### Data to examine
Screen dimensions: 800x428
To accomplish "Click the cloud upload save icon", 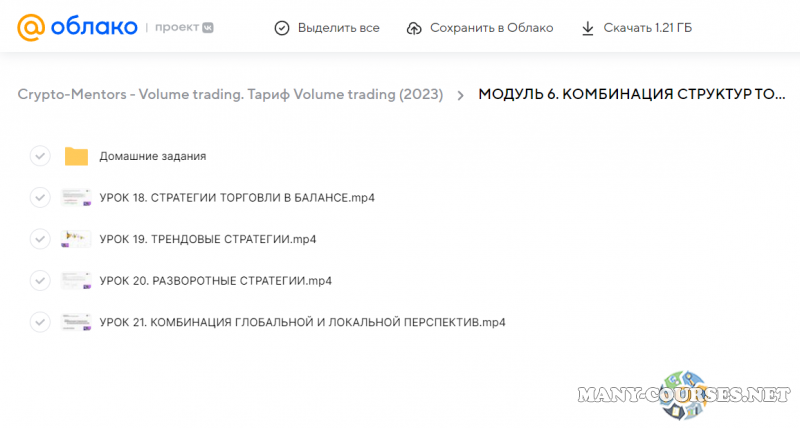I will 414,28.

...

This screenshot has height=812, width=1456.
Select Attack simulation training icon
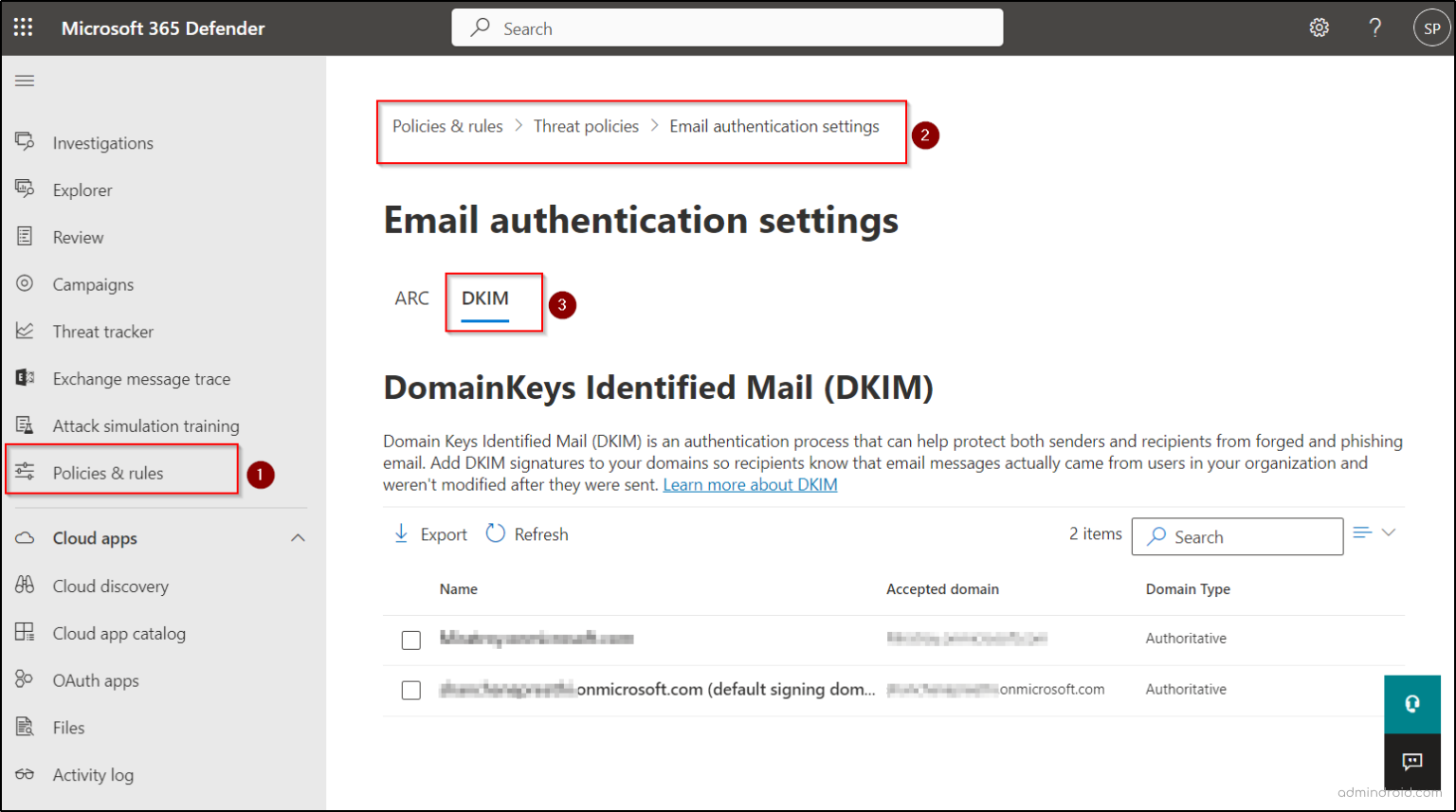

==

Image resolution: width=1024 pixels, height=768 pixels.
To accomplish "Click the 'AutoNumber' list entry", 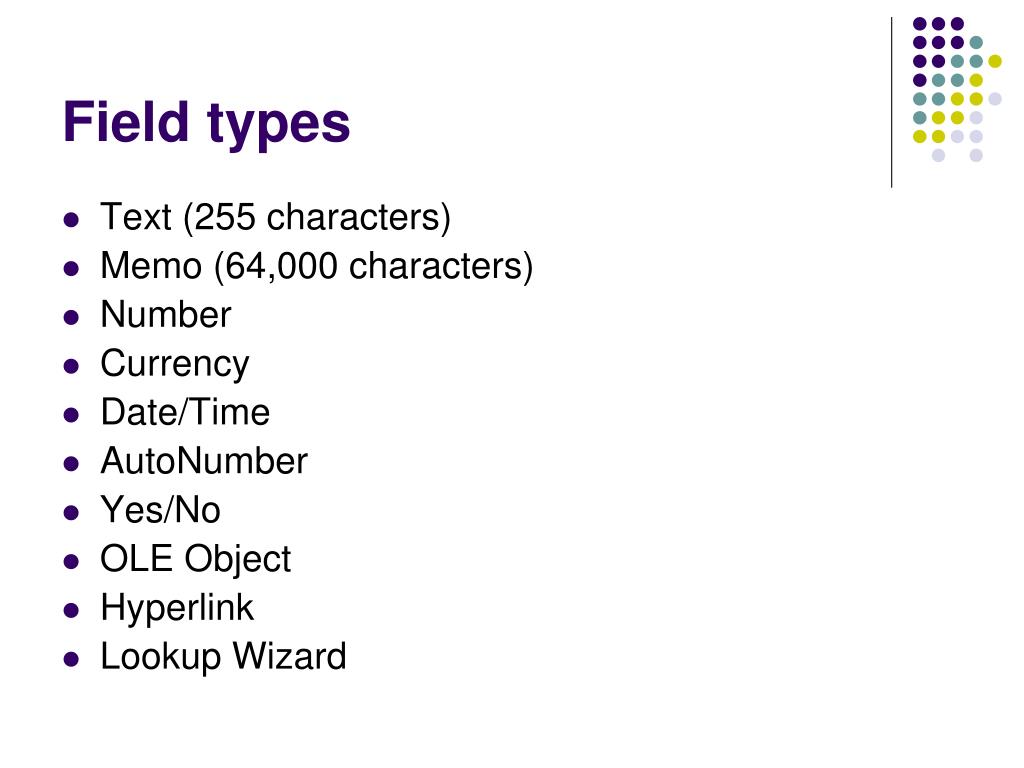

### Assignment
Where the data above reaches the line holding "This screenshot has height=812, width=1456.", begin printing, and stop after the line holding "Select Attack simulation training icon". Each line must be reproduced exactly, with nothing else added.

### Result of this task
This screenshot has height=812, width=1456.
Select Attack simulation training icon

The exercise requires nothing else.